This study presents an approach to enhance the mechanical properties of anodic aluminum oxide (AAO) with high aspect ratio nanopores by depositing parylene-C. Using a chemical vapor deposition method, parylene-C was deposited into the AAO substrates. The structural and compositional properties were analyzed via scanning electron microscopy (SEM) and energy-dispersive X-ray spectroscopy. Mechanical properties were evaluated through three-point bending tests to measure fracture load and stress. The fracture stress increased by up to 3.7 times after parylene-C deposition, attributed to the reinforcement of pore walls. Specifically, the fracture stress improved from 39.4 MPa to over 80 MPa, which exceeds the mechanical threshold commonly required in industrial applications. These findings demonstrate that parylene-C effectively strengthens the nanostructure without clogging pores, offering a practical strategy to improve the mechanical stability of porous nanomaterials. This work makes a significant contribution by overcoming the inherent structural limitations of porous nanomaterials and is expected to serve as foundational data for the design of high-durability devices.
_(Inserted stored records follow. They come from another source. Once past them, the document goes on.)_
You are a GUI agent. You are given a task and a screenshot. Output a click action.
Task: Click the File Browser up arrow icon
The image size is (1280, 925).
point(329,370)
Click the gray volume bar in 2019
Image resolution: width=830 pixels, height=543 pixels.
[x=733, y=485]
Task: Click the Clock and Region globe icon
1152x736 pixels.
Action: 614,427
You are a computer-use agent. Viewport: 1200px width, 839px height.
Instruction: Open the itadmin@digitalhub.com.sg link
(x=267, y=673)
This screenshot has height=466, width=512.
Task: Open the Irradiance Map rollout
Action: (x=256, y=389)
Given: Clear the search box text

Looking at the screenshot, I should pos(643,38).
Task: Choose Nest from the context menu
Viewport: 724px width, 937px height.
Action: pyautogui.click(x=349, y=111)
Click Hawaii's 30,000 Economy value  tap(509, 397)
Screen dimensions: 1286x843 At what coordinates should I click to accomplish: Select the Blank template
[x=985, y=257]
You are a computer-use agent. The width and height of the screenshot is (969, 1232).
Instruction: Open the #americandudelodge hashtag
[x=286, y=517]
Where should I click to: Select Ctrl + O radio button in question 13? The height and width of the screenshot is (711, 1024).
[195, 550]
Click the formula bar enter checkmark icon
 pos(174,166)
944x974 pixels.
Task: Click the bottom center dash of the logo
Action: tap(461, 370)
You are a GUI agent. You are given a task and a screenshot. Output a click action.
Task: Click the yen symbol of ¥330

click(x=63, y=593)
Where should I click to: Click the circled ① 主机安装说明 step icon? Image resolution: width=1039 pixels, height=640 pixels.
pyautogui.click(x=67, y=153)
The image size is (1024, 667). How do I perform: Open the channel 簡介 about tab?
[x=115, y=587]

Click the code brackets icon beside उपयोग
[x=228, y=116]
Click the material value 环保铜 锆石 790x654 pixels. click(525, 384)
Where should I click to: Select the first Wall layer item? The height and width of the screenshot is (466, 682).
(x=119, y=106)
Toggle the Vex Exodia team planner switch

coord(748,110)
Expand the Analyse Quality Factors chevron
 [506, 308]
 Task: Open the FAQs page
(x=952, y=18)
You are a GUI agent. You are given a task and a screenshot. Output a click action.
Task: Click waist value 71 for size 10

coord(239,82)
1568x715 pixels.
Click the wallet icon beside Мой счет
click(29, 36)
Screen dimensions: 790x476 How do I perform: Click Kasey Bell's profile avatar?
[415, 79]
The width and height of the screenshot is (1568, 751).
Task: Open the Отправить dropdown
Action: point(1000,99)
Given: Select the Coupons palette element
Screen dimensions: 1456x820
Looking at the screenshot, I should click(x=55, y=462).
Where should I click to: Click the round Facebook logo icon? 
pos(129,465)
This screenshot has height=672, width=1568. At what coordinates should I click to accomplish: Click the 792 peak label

본 연구는 고종횡비의 나노기공을 갖는 양극산화알루미늄에 parylene-C를 증착하여 기계적 물성을 향상시키는 방안을 제시한다. 화학 기상 증착을 통해 parylene-C를 증착한 후, 주사전자현미경 및 에너지분산형 X선분광기를 이용해 구조 및 성분 변화를 분석하였다. 또한 3점 굽힘 시험을 통해 파단 하중과 응력을 정량적으로 측정하였다. 실험 결과, 증착량이 증가할수록 파단 응력이 최대 약 3.7 배 향상되었다. 이는 parylene-C가 기공 벽면을 따라 균일하게 증착되어 구조적 강성을 효과적으로 보강한 것으로 해석된다. 본 연구는 다공성 나노소재의 구조적 취약성을 극복할 수 있는 실용적인 접근법을 제시하며, 기존 응용의 한계였던 약 39.4 MPa 수준의 파단 응력을 산업적 요구 수준인 80 MPa 이상으로 향상시킨 점에서 높은 실용적 기여도를 갖는다. 이는 향후 고내구성 소자 설계에 있어 핵심 기초 자료로 활용될 수 있다.

Keywords

Acknowledgement

이 논문은 국가의 지원을 받아 수행된 연구입니다. (과제번호, RS-2024-00467414 2024년 디딤돌과제 창업성장기술개발사업)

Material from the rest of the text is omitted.